Pixel coordinate grounding data:
_ _ _ _
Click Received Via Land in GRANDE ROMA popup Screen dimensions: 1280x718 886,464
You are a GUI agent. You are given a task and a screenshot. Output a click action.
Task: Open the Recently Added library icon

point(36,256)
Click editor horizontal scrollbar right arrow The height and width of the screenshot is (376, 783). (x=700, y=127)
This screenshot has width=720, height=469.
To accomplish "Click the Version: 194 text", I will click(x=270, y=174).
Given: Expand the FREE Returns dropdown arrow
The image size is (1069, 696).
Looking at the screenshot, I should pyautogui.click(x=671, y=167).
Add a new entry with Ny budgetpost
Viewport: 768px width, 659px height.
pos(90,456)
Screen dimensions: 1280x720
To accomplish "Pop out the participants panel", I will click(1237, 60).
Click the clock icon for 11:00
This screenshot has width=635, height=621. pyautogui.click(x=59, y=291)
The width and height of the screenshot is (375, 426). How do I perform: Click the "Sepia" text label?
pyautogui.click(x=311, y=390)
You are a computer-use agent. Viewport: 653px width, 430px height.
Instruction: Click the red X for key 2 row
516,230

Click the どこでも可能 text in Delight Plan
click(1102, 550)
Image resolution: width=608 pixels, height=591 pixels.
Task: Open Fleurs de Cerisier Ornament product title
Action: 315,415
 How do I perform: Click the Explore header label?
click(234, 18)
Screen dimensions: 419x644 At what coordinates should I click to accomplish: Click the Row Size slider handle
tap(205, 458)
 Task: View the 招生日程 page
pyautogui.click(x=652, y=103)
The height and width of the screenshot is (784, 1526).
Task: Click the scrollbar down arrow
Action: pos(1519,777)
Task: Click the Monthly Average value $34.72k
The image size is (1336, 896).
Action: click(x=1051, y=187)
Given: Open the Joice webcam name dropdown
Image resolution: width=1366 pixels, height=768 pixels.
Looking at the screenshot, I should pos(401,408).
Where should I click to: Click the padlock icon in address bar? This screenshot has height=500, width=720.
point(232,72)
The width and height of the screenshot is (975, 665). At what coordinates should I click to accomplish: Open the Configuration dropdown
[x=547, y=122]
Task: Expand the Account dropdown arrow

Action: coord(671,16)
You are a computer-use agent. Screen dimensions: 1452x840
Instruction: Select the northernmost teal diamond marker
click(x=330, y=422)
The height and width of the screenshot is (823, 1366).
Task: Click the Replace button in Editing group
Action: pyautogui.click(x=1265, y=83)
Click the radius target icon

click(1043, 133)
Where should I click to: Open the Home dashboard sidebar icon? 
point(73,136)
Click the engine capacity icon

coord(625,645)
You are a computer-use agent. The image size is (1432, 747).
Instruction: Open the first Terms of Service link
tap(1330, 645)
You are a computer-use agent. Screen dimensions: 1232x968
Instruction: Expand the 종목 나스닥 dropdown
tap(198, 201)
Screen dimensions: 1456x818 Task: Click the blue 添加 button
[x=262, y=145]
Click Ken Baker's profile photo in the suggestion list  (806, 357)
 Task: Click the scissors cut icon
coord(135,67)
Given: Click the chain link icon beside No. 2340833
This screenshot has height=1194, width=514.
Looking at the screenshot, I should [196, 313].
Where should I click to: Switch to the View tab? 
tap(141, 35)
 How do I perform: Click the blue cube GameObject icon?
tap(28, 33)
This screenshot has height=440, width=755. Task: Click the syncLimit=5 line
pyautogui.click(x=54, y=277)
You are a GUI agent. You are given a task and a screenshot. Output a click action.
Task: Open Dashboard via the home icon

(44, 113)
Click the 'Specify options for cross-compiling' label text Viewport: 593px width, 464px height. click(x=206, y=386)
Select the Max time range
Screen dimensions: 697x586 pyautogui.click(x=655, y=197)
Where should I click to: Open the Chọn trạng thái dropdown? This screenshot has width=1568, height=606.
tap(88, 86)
_ _ _ _
Print the first line of the records above and each line after it, exactly, through the line with "This screenshot has width=720, height=469.".

Click Received Via Land in GRANDE ROMA popup Screen dimensions: 1280x718 886,464
You are a GUI agent. You are given a task and a screenshot. Output a click action.
Task: Open the Recently Added library icon

point(36,256)
Click editor horizontal scrollbar right arrow The height and width of the screenshot is (376, 783). (x=700, y=127)
This screenshot has width=720, height=469.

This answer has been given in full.